-- start PROVIDED RECORDS --

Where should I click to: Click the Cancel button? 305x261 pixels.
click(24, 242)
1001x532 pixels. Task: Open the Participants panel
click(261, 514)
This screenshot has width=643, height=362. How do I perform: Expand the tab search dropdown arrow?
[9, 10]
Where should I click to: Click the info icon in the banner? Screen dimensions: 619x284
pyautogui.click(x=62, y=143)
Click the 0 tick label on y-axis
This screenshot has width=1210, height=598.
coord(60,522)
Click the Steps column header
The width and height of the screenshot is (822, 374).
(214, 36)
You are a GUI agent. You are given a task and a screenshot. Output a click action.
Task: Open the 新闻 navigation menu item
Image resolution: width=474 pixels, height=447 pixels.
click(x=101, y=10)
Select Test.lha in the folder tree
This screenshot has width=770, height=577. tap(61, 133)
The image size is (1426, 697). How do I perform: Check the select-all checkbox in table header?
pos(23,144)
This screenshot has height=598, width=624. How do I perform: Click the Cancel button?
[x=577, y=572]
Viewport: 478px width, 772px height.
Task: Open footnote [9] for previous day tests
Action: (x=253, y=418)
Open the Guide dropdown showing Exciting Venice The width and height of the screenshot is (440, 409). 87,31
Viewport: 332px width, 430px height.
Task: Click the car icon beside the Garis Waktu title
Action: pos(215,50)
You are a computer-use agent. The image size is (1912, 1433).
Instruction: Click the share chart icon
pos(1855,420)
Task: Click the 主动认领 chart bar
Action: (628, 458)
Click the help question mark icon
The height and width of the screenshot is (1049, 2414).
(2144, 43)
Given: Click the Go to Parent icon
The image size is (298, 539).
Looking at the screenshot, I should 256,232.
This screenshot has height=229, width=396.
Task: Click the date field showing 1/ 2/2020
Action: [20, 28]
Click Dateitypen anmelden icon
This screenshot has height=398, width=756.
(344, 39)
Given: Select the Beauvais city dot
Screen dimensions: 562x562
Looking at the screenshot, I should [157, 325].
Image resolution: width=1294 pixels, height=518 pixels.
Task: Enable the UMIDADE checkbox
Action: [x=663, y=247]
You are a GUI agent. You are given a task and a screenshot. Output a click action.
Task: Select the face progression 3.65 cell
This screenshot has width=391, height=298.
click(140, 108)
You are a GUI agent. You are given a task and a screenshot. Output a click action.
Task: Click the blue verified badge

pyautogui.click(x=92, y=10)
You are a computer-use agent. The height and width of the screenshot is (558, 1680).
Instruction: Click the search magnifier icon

-- end PROVIDED RECORDS --

PROBLEM TO SOLVE
Please report how many lines in the entries contain the string "chart", treating uppercase and lowercase as different. Reply with the number alone.

RESULT
2